# skeleton storage question



## MacEricG (May 26, 2009)

Working on a solution myself. The boxes from the original shipments have bit the dust.

If you're talking life-sized buckies, I think unscrewing the legs is a must for boxing. Perhaps a large enough Rubbermaid container could work with mattress foam between skellies so you can fit multiples per box.
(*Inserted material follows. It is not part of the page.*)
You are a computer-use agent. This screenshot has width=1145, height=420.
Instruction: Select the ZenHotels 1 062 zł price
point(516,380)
Also planning to epoxy the skull caps on all of them. So sick of them slipping apart during setups.


----------



## The Pod (May 19, 2008)

I just place them where ever they'll fit. Usually hang a few in the closets so that when people are over I can admit to them that yes we have a few skeletons in our closets - go take a look.......


----------



## Scatterbrains (Nov 16, 2008)

I box up buckies in moving boxes I got at Home Depot. The wallys hang from the garage ceiling and the bluckies are on J-hooks bolted to the 2x4 shelves in the garage.


----------



## Wolfbeard (Sep 22, 2008)

I love the simplicity of that hanging arrangement Scatterbrains. I have cut off most of the black strings for hanging my Wally's, so I made up this simple skeleton rack for them. 
My 7 Costco pose and stays go back in their boxes and my 4 buckies are stored in a large coffin (whoda' thunk that coffins would be such great storage containers for skeletons and bodies...)
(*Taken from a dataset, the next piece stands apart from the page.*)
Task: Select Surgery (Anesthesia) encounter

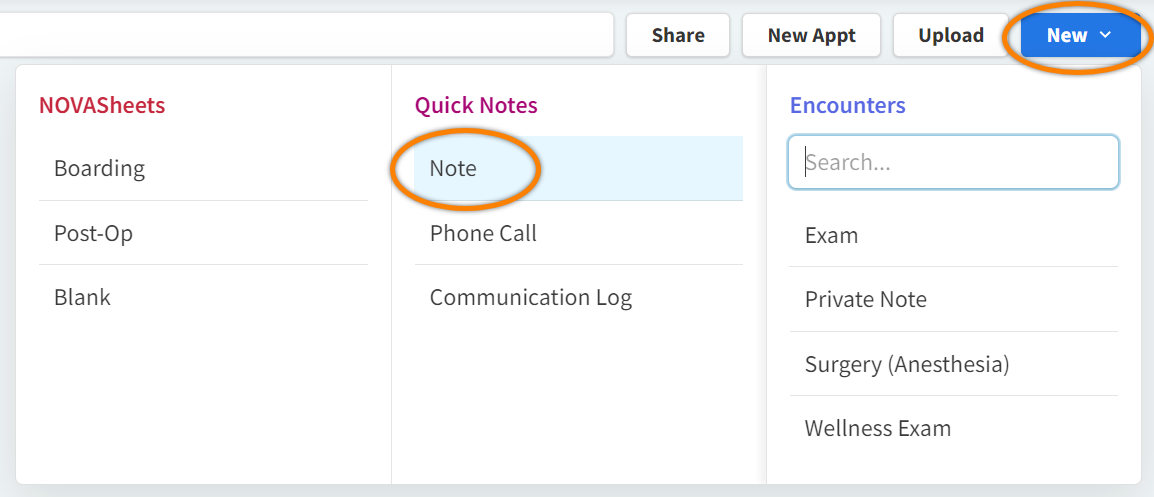Action: tap(907, 364)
You can see the pose and stay's in their boxes on the floor in this photo. (I added 2 more since this was taken)










Eric


----------



## Rumsfield (Dec 8, 2011)

Wolfbeard - your storage looks to have more square footage then my whole house . Looks like a industrial prop-house supply.. When will you be having your next yard sale ?


----------



## Minshe (Jul 7, 2011)

You know I was thinking we did not have any where to hang the skeletons, but we do have an outbuilding that has a high ceiling--maybe I could rig up a hanging system out there. I don't store much out there that is not indestructible because of animals, insects, etc. It also is not heated or air conditioned. It gets really hot out there in the summer--ceiling area probably more so and cold in the winter. Does anyone know what extremes of heat and cold would do to the skeletons? I have Walgreen's , Pose n' Stay, Grandin Road glow in the dark, and a couple of those cheap things (bluckies maybe?)--not all that concerned about the cheapies. We keep our kayaks out there and they are fine--but not sure the skellies are quite as durable. I have a feeling someone here has probably tried to melt a skeleton at some point so someone must know their tolerence for heat...


----------



## Oak Lane Cemetery (Sep 5, 2011)

I pose mine in the fetal position, tie the legs and arms, and slip them into large plastic storage bags. This way they take up less space and are easy to pile on top of my totes in the shed.


----------



## LT Scare (May 21, 2008)

Wolfbeard, that is fantastic storage! I would kill to be able to store my Halloween stuff like that!! No basements in So Cal.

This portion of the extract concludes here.